Toutefois, l’URSSAF, ne justifie pas de cet envoi, alors que dans sa lettre d’observations sur papier à en-tête de [15] la SARL [14] alléguait n’avoir pas reçu d’annexe avec la lettre d’observations, précisant p.4/8 qu’ ‘aucune annexe ne (lui) a été remise officiellement et de manière opposable pour (lui) permettre de calculer son redressement’.
Si l’article R. 243-49, alinéa 5, du code de la sécurité sociale n’exige pas la communication intégrale à l’employeur du rapport complet de l’inspecteur du recouvrement et de toutes ses annexes, mais oblige seulement cet agent à communiquer ses observations à l’employeur pour provoquer éventuellement dans les trente jours ses explications sur les irrégularités relevées, afin qu’il puisse en être tenu compte lors de l’établissement, à l’issue de ce délai, du rapport transmis à l’organisme de recouvrement, il apparaît en l’espèce que les erreurs reprochées à la société, le montant des sommes réintégrées ainsi que les taux appliqués et les cotisations redressées ne sont pas précisés dans le corps de cette lettre, mais dans ces annexes qui ne figurent pas au rang des pièces communiquées, de sorte que l’URSSAF ne démontre pas que la société a pu connaitre les bases et le mode de calcul des redressements opérés ; en l’espèce, la lettre d’observations n’a pas permis, indépendamment des fichiers dématérialisés allégués qui ne figuraient pas en annexe, à la société de connaître et de discuter le mode de calcul et le montant des redressements opérés.

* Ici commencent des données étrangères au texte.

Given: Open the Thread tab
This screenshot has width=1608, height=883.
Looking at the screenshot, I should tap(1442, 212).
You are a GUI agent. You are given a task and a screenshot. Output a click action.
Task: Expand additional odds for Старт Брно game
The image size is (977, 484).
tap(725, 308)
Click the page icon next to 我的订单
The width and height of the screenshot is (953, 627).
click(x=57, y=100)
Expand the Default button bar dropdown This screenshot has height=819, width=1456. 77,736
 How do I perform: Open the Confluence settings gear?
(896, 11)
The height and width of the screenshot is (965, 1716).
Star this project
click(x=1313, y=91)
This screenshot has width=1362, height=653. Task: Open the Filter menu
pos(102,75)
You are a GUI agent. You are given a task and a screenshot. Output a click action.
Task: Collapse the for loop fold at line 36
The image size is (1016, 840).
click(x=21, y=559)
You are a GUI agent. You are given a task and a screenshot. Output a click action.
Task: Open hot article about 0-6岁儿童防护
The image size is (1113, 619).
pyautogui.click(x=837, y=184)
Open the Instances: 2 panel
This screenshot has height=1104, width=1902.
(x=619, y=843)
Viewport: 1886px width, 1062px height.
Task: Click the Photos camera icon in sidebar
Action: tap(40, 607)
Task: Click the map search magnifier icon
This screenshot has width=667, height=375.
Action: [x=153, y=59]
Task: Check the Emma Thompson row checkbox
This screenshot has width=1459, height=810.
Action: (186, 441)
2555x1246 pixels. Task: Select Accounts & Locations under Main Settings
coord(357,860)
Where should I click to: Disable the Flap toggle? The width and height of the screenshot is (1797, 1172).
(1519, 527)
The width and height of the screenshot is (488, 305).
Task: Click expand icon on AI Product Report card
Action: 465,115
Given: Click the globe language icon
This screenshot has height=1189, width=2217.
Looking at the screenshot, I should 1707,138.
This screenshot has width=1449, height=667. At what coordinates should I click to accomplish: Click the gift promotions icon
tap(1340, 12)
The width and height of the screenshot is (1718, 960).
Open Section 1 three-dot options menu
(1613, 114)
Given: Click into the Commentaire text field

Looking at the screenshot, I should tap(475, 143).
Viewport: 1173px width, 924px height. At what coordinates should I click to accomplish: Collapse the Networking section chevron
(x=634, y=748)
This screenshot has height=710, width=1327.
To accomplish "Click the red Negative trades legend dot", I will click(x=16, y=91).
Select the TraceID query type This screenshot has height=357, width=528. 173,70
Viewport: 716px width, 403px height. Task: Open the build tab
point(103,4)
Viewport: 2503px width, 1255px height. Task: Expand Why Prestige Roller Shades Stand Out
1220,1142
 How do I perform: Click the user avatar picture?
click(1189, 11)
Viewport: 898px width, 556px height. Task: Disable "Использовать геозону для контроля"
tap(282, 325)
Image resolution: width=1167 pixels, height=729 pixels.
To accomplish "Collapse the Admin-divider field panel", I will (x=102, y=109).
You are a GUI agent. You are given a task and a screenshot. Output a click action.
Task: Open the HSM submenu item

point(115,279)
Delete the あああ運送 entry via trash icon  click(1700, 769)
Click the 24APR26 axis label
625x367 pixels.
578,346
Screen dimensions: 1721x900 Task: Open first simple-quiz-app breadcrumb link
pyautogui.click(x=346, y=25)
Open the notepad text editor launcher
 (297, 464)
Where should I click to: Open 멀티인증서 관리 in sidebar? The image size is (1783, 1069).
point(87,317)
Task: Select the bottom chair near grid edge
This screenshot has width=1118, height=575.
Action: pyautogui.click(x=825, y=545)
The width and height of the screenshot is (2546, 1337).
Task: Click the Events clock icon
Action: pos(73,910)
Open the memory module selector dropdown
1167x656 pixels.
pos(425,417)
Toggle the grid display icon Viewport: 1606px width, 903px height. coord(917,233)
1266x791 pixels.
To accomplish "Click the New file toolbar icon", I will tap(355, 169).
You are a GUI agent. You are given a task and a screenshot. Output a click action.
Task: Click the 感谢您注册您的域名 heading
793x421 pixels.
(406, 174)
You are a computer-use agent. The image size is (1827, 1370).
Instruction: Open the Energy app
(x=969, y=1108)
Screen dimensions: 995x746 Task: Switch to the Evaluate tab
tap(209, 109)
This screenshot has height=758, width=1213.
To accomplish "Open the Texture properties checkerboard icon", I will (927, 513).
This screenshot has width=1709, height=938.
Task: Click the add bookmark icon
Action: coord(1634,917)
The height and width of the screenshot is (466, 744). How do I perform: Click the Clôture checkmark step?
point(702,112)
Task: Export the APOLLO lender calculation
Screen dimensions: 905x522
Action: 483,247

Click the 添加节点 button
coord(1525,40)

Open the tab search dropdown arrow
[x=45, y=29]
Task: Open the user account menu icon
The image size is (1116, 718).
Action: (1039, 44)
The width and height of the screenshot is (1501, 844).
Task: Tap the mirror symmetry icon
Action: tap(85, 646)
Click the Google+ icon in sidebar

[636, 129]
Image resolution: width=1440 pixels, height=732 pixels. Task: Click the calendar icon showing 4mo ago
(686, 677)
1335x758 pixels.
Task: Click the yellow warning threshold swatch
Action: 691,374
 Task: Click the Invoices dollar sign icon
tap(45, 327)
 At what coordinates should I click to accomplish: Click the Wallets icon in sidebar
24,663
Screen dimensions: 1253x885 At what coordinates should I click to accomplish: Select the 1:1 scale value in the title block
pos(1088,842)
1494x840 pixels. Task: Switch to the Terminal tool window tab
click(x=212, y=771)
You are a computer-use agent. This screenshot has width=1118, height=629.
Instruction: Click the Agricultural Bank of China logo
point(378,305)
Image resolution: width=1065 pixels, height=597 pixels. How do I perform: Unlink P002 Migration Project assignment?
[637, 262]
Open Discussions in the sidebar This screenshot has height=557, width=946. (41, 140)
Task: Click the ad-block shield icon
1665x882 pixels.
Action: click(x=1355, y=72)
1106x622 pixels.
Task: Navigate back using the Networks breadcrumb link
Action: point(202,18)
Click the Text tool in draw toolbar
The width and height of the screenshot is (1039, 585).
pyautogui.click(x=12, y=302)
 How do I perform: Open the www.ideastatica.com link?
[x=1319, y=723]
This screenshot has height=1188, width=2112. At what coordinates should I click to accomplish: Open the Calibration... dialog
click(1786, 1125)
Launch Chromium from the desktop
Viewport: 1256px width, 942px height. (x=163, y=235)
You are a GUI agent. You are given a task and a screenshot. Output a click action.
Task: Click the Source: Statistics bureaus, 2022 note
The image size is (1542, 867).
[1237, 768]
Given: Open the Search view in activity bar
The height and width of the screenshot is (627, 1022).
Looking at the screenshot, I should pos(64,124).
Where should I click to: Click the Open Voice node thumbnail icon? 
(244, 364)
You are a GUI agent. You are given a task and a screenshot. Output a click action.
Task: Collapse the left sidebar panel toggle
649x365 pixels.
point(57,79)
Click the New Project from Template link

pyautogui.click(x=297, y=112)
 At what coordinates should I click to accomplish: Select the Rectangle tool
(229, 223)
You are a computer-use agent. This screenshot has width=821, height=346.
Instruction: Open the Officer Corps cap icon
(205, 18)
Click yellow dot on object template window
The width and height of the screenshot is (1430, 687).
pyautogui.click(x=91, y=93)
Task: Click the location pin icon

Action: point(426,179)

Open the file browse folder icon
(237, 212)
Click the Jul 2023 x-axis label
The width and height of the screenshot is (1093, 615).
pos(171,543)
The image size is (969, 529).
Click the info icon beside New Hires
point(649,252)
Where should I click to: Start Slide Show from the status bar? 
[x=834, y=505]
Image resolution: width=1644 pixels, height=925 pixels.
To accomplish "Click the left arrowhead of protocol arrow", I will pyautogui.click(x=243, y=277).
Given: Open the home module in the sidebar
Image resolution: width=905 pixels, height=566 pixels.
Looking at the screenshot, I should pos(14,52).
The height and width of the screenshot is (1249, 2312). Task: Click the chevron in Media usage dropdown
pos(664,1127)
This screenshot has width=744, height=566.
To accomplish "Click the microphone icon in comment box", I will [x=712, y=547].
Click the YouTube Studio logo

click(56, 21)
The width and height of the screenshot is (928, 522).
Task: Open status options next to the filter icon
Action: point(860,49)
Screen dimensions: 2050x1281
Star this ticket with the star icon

La preuve que le principe de contradiction a été respecté n’étant pas rapportée, la lettre d’observations est irrégulière et doit être annulée comme la mise en demeure dont elle constitue le fondement irrégulier.
Le jugement sera en conséquence infirmé.
L’URSSAF Rhône-Alpes devra supporter les dépens de l’entière instance en application des dispositions de l’article 696 du Code de procédure civile.
L’équité ne commande pas ici de faire application des dispositions de l’article 700 du Code de procédure civile.
PAR CES MOTIFS
La cour, statuant contradictoirement et publiquement, après en avoir délibéré conformément à la loi,
Infirme le jugement
Statuant à nouveau,
Annule la lettre d’observations du 30 septembre 2016 adressée par l’URSSAF Bretagne à la SARL [14]
Annule la mise en demeure du 14 décembre 2016, émise sur le fondement de cette lettre d’observations irrégulière
Y ajoutant,
Condamne l’URSSAF Rhône-Alpes aux entiers dépens de l’instance.
Dit n’y avoir lieu à application des dispositions de l’article 700 du code de procédure civile.
Prononcé publiquement par mise à disposition de l’arrêt au greffe de la cour, les parties ayant été préalablement avisées dans les conditions prévues au deuxième alinéa de l’article 450 du code de procédure civile.
Signé par M. Jean-Pierre Delavenay, président et par Mme Kristina Yancheva, greffier, auquel la minute de la décision a été remise par le magistrat signataire.